Each function should have:
- Clear name indicating its purpose
- Defined parameter types
- Return type specification
- Proper documentation

Actual code

This is the main body of the program, which contains the primary logic. This is where you input the modifications you want the program to accomplish. The main body can also contain the definition of local variables and calls to the imported or user-defined functions in the steps above. It should end with a return statement.

SIL program example

This SIL program example demonstrates the basic structure of a SIL program while performing a common task:

Process an issue record to ensure its description field doesn't exceed a maximum length.
Truncate the text and add an ellipsis if the description field exceeds the maximum length.

// ================== INCLUSIONS ==================
include "custom_utils.incl"

// ================== USE DECLARATIONS ==================
use "file";

// ================== VARIABLE DECLARATIONS ==================
const int max_length = 50;

// ================== USER-DEFINED functionS ==================
function truncateDescription(string desc) {
    if (length(desc) > max_length) {
        return substring(desc, 0, max_length) + "...";
    }
    return desc;
}

// ================== ACTUAL CODE (MAIN BODY) ==================
description = truncateDescription(description);

int fid = open(key + "-file.txt");
write(fid, description);
close(fid);

The use of inclusions, standard packages, global variables, and custom functions in this example demonstrates the structural organization and modularity of SIL programs.

This breakdown highlights how the different sections of the SIL program work together to achieve the overall goal of truncating long issue descriptions:

Component	Description

Component	Description
Inclusions	The `#include "custom_utils.incl"` statement allows the program to access custom functions defined in an external file named `custom_utils.incl`. This is a common way to organize and reuse functionality across multiple SIL programs. We do not impose extensions, but we recommend using `.incl` for includes and `.sil` for SIL files.
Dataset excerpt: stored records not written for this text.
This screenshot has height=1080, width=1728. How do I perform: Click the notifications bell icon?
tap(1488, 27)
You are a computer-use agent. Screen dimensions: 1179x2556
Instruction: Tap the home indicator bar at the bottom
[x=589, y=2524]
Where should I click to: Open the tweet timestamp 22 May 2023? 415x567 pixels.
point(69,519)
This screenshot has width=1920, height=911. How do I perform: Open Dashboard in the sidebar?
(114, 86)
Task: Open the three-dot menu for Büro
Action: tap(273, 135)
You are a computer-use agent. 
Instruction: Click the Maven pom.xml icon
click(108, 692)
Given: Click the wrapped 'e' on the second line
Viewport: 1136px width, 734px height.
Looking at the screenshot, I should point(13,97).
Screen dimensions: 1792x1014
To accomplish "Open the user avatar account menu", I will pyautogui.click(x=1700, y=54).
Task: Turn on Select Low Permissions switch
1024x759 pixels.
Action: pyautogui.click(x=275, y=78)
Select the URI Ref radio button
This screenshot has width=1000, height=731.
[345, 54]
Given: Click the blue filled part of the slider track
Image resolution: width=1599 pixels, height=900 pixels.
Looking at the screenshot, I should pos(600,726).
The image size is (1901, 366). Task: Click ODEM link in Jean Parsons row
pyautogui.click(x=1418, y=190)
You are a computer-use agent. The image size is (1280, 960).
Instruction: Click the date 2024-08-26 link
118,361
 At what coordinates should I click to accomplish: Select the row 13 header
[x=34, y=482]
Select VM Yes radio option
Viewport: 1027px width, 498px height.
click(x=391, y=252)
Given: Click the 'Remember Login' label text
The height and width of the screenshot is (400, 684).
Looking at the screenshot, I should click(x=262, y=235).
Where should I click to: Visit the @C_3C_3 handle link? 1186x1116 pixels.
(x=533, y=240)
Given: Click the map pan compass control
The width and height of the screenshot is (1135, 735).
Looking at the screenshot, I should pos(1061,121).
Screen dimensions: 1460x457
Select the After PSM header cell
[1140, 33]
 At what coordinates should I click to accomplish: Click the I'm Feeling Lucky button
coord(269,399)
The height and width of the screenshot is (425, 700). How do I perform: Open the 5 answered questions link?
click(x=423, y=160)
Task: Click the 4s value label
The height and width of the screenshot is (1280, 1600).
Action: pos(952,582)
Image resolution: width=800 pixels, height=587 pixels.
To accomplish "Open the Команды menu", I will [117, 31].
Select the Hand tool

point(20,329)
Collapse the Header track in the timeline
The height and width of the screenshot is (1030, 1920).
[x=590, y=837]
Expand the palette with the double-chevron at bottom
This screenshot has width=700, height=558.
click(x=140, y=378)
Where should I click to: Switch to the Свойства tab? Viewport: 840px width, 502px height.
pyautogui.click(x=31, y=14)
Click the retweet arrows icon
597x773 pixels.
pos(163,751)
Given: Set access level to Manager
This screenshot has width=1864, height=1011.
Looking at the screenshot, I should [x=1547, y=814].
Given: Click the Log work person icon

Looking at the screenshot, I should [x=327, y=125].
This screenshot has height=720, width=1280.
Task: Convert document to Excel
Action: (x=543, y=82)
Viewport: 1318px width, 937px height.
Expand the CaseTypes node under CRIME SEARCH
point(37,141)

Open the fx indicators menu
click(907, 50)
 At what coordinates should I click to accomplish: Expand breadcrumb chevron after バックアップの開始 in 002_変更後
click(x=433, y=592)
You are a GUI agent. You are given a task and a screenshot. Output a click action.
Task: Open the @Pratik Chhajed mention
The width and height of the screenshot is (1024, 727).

Files must exist in the root of the hierarchy (that is silprograms directory).
Package declarations	The `use "file";` statement brings in the standard file package, providing access to text manipulation functions like `open()` and `write()`, used in the program in their short form. They still exist in the library of standard functions, but their full name is `fileOpen()` and `fileWrite()`. Using packages is just a convenience or a shrothand.
Variable declarations	The `const int max_length = 50` declaration defines a global variable that stores the maximum allowed length for issue descriptions. This can be adjusted as needed. Note that this is a constant and cannot be altered.
User-defined functions	The `truncateDescription()` function is a custom function created within this SIL program. It takes a string parameter `desc` and returns a truncated version of the description if it exceeds the `max_length` limit.
Actual code (main body)	The main body tells us that this script must be run in an issue context. `description` is never declared because it’s an implicit field in an issue. The line`description = truncateDescription(description);` calls the `truncateDescription()` function and saves the truncated value back in the current issue. Finally, we open a file, write the new description from the issue into it, and close it. `int fid = open(key + "-file.txt");` represents a declaration of the file identifier, initialized with the return of the call to open the file. `key` is another standard field of the issue, read-only, and is not declared, because it is injected into the script at runtime. `key + "-file.txt"` is a concatenation operation between two strings.